What you are asked to do:
All of the entries below are to be copied without any alteration.

──────

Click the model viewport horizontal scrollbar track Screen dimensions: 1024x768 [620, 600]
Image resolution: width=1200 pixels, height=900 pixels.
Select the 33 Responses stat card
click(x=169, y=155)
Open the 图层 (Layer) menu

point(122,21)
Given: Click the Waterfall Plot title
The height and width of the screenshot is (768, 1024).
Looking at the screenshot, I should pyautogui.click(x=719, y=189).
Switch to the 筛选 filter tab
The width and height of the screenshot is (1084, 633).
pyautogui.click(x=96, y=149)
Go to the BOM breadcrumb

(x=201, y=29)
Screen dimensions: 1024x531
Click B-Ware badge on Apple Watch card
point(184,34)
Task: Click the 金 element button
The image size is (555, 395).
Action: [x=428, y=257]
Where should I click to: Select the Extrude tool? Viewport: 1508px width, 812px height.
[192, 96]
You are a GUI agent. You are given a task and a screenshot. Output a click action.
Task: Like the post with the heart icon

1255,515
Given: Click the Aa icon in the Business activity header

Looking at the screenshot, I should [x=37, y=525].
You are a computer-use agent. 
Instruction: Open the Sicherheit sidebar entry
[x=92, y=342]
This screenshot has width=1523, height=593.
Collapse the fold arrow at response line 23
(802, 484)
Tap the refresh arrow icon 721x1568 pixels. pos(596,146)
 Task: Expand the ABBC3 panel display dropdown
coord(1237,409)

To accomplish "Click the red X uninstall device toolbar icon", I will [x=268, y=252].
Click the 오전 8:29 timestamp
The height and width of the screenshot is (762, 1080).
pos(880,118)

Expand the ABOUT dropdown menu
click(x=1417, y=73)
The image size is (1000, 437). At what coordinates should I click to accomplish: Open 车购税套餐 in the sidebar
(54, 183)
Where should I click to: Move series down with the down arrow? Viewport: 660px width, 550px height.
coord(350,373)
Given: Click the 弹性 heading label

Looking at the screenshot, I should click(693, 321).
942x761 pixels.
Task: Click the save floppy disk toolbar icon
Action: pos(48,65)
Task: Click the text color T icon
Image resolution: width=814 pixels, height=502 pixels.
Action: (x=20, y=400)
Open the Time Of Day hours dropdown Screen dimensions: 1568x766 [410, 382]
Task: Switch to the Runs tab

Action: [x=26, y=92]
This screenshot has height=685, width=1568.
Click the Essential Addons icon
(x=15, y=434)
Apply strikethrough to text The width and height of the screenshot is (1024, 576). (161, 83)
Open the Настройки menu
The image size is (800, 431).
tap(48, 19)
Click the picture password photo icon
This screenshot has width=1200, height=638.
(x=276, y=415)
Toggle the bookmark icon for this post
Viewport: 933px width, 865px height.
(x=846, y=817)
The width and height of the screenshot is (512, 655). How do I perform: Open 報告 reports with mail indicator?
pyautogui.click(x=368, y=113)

──────

Response below:
Click the model viewport horizontal scrollbar track Screen dimensions: 1024x768 [620, 600]
Image resolution: width=1200 pixels, height=900 pixels.
Select the 33 Responses stat card
click(x=169, y=155)
Open the 图层 (Layer) menu

point(122,21)
Given: Click the Waterfall Plot title
The height and width of the screenshot is (768, 1024).
Looking at the screenshot, I should pyautogui.click(x=719, y=189).
Switch to the 筛选 filter tab
The width and height of the screenshot is (1084, 633).
pyautogui.click(x=96, y=149)
Go to the BOM breadcrumb

(x=201, y=29)
Screen dimensions: 1024x531
Click B-Ware badge on Apple Watch card
point(184,34)
Task: Click the 金 element button
The image size is (555, 395).
Action: [x=428, y=257]
Where should I click to: Select the Extrude tool? Viewport: 1508px width, 812px height.
[192, 96]
You are a GUI agent. You are given a task and a screenshot. Output a click action.
Task: Like the post with the heart icon

1255,515
Given: Click the Aa icon in the Business activity header

Looking at the screenshot, I should [x=37, y=525].
You are a computer-use agent. 
Instruction: Open the Sicherheit sidebar entry
[x=92, y=342]
This screenshot has width=1523, height=593.
Collapse the fold arrow at response line 23
(802, 484)
Tap the refresh arrow icon 721x1568 pixels. pos(596,146)
 Task: Expand the ABBC3 panel display dropdown
coord(1237,409)

To accomplish "Click the red X uninstall device toolbar icon", I will [x=268, y=252].
Click the 오전 8:29 timestamp
The height and width of the screenshot is (762, 1080).
pos(880,118)

Expand the ABOUT dropdown menu
click(x=1417, y=73)
The image size is (1000, 437). At what coordinates should I click to accomplish: Open 车购税套餐 in the sidebar
(54, 183)
Where should I click to: Move series down with the down arrow? Viewport: 660px width, 550px height.
coord(350,373)
Given: Click the 弹性 heading label

Looking at the screenshot, I should click(693, 321).
942x761 pixels.
Task: Click the save floppy disk toolbar icon
Action: pos(48,65)
Task: Click the text color T icon
Image resolution: width=814 pixels, height=502 pixels.
Action: (x=20, y=400)
Open the Time Of Day hours dropdown Screen dimensions: 1568x766 [410, 382]
Task: Switch to the Runs tab

Action: [x=26, y=92]
This screenshot has height=685, width=1568.
Click the Essential Addons icon
(x=15, y=434)
Apply strikethrough to text The width and height of the screenshot is (1024, 576). (161, 83)
Open the Настройки menu
The image size is (800, 431).
tap(48, 19)
Click the picture password photo icon
This screenshot has width=1200, height=638.
(x=276, y=415)
Toggle the bookmark icon for this post
Viewport: 933px width, 865px height.
(x=846, y=817)
The width and height of the screenshot is (512, 655). How do I perform: Open 報告 reports with mail indicator?
pyautogui.click(x=368, y=113)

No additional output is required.